▶ [Problem to solve] Convert all the lines below into a Markdown table with the columns Row and Line. Number each line in Row and leave out blank lines.

▶ [Input data]
·····
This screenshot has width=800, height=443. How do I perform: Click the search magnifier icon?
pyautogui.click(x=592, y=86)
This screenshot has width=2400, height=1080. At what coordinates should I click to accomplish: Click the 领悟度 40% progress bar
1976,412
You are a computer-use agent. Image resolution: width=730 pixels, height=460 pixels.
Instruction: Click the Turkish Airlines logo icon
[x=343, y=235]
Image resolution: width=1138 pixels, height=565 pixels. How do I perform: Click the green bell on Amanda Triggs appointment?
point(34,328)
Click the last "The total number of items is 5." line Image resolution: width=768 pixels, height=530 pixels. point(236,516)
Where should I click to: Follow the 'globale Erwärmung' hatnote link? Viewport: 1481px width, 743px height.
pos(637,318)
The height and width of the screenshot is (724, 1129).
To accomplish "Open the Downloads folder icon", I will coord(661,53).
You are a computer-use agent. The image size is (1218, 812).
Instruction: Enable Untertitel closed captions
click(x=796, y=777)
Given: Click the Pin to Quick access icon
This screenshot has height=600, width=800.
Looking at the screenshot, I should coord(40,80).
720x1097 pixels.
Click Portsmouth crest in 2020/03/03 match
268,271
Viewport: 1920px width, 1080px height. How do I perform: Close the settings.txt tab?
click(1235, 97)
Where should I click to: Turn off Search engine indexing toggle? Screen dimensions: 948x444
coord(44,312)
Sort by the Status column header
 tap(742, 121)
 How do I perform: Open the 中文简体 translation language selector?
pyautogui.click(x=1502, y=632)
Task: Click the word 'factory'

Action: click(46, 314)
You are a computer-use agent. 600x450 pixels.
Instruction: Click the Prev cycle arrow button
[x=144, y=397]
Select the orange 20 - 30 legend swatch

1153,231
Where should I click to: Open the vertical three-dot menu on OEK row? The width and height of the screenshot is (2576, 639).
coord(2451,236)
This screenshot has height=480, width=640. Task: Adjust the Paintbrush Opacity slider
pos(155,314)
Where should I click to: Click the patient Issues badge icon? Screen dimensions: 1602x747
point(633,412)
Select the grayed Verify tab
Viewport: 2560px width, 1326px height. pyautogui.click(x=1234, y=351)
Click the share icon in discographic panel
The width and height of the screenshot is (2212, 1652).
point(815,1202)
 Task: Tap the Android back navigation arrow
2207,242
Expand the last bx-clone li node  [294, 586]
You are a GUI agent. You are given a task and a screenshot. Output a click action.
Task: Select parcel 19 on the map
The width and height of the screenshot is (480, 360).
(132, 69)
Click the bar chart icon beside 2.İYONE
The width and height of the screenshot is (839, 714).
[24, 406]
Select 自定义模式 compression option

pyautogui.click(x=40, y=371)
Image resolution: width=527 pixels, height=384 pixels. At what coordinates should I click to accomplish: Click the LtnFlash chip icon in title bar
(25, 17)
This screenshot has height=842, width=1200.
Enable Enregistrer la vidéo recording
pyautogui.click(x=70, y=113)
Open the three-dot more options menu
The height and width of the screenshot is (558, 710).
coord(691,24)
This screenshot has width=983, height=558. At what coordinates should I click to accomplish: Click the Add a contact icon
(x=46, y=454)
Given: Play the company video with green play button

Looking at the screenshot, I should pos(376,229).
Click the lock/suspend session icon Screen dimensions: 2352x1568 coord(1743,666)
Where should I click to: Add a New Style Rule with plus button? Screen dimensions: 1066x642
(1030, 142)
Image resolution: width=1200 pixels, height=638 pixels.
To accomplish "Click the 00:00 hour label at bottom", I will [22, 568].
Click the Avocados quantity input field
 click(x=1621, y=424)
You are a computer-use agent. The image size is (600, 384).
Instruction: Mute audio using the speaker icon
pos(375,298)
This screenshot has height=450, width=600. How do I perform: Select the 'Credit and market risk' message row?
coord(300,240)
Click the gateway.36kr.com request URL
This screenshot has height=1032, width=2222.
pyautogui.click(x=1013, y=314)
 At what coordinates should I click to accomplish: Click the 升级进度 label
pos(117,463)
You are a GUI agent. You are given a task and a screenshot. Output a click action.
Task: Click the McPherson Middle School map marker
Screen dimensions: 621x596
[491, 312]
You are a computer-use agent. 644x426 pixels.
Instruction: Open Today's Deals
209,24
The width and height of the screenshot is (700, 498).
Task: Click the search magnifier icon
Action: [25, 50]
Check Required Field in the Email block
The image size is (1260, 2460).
·····
▶ [Exercise answer]
| Row | Line |
|---|---|
| 1 | This screenshot has width=800, height=443. How do I perform: Click the search magnifier icon? |
| 2 | pyautogui.click(x=592, y=86) |
| 3 | This screenshot has width=2400, height=1080. At what coordinates should I click to accomplish: Click the 领悟度 40% progress bar |
| 4 | 1976,412 |
| 5 | You are a computer-use agent. Image resolution: width=730 pixels, height=460 pixels. |
| 6 | Instruction: Click the Turkish Airlines logo icon |
| 7 | [x=343, y=235] |
| 8 | Image resolution: width=1138 pixels, height=565 pixels. How do I perform: Click the green bell on Amanda Triggs appointment? |
| 9 | point(34,328) |
| 10 | Click the last "The total number of items is 5." line Image resolution: width=768 pixels, height=530 pixels. point(236,516) |
| 11 | Where should I click to: Follow the 'globale Erwärmung' hatnote link? Viewport: 1481px width, 743px height. |
| 12 | pos(637,318) |
| 13 | The height and width of the screenshot is (724, 1129). |
| 14 | To accomplish "Open the Downloads folder icon", I will coord(661,53). |
| 15 | You are a computer-use agent. The image size is (1218, 812). |
| 16 | Instruction: Enable Untertitel closed captions |
| 17 | click(x=796, y=777) |
| 18 | Given: Click the Pin to Quick access icon |
| 19 | This screenshot has height=600, width=800. |
| 20 | Looking at the screenshot, I should coord(40,80). |
| 21 | 720x1097 pixels. |
| 22 | Click Portsmouth crest in 2020/03/03 match |
| 23 | 268,271 |
| 24 | Viewport: 1920px width, 1080px height. How do I perform: Close the settings.txt tab? |
| 25 | click(1235, 97) |
| 26 | Where should I click to: Turn off Search engine indexing toggle? Screen dimensions: 948x444 |
| 27 | coord(44,312) |
| 28 | Sort by the Status column header |
| 29 |  tap(742, 121) |
| 30 |  How do I perform: Open the 中文简体 translation language selector? |
| 31 | pyautogui.click(x=1502, y=632) |
| 32 | Task: Click the word 'factory' |
| 33 | Action: click(46, 314) |
| 34 | You are a computer-use agent. 600x450 pixels. |
| 35 | Instruction: Click the Prev cycle arrow button |
| 36 | [x=144, y=397] |
| 37 | Select the orange 20 - 30 legend swatch |
| 38 | 1153,231 |
| 39 | Where should I click to: Open the vertical three-dot menu on OEK row? The width and height of the screenshot is (2576, 639). |
| 40 | coord(2451,236) |
| 41 | This screenshot has height=480, width=640. Task: Adjust the Paintbrush Opacity slider |
| 42 | pos(155,314) |
| 43 | Where should I click to: Click the patient Issues badge icon? Screen dimensions: 1602x747 |
| 44 | point(633,412) |
| 45 | Select the grayed Verify tab |
| 46 | Viewport: 2560px width, 1326px height. pyautogui.click(x=1234, y=351) |
| 47 | Click the share icon in discographic panel |
| 48 | The width and height of the screenshot is (2212, 1652). |
| 49 | point(815,1202) |
| 50 |  Task: Tap the Android back navigation arrow |
| 51 | 2207,242 |
| 52 | Expand the last bx-clone li node  [294, 586] |
| 53 | You are a GUI agent. You are given a task and a screenshot. Output a click action. |
| 54 | Task: Select parcel 19 on the map |
| 55 | The width and height of the screenshot is (480, 360). |
| 56 | (132, 69) |
| 57 | Click the bar chart icon beside 2.İYONE |
| 58 | The width and height of the screenshot is (839, 714). |
| 59 | [24, 406] |
| 60 | Select 自定义模式 compression option |
| 61 | pyautogui.click(x=40, y=371) |
| 62 | Image resolution: width=527 pixels, height=384 pixels. At what coordinates should I click to accomplish: Click the LtnFlash chip icon in title bar |
| 63 | (25, 17) |
| 64 | This screenshot has height=842, width=1200. |
| 65 | Enable Enregistrer la vidéo recording |
| 66 | pyautogui.click(x=70, y=113) |
| 67 | Open the three-dot more options menu |
| 68 | The height and width of the screenshot is (558, 710). |
| 69 | coord(691,24) |
| 70 | This screenshot has width=983, height=558. At what coordinates should I click to accomplish: Click the Add a contact icon |
| 71 | (x=46, y=454) |
| 72 | Given: Play the company video with green play button |
| 73 | Looking at the screenshot, I should pos(376,229). |
| 74 | Click the lock/suspend session icon Screen dimensions: 2352x1568 coord(1743,666) |
| 75 | Where should I click to: Add a New Style Rule with plus button? Screen dimensions: 1066x642 |
| 76 | (1030, 142) |
| 77 | Image resolution: width=1200 pixels, height=638 pixels. |
| 78 | To accomplish "Click the 00:00 hour label at bottom", I will [22, 568]. |
| 79 | Click the Avocados quantity input field |
| 80 |  click(x=1621, y=424) |
| 81 | You are a computer-use agent. The image size is (600, 384). |
| 82 | Instruction: Mute audio using the speaker icon |
| 83 | pos(375,298) |
| 84 | This screenshot has height=450, width=600. How do I perform: Select the 'Credit and market risk' message row? |
| 85 | coord(300,240) |
| 86 | Click the gateway.36kr.com request URL |
| 87 | This screenshot has height=1032, width=2222. |
| 88 | pyautogui.click(x=1013, y=314) |
| 89 |  At what coordinates should I click to accomplish: Click the 升级进度 label |
| 90 | pos(117,463) |
| 91 | You are a GUI agent. You are given a task and a screenshot. Output a click action. |
| 92 | Task: Click the McPherson Middle School map marker |
| 93 | Screen dimensions: 621x596 |
| 94 | [491, 312] |
| 95 | You are a computer-use agent. 644x426 pixels. |
| 96 | Instruction: Open Today's Deals |
| 97 | 209,24 |
| 98 | The width and height of the screenshot is (700, 498). |
| 99 | Task: Click the search magnifier icon |
| 100 | Action: [25, 50] |
| 101 | Check Required Field in the Email block |
| 102 | The image size is (1260, 2460). |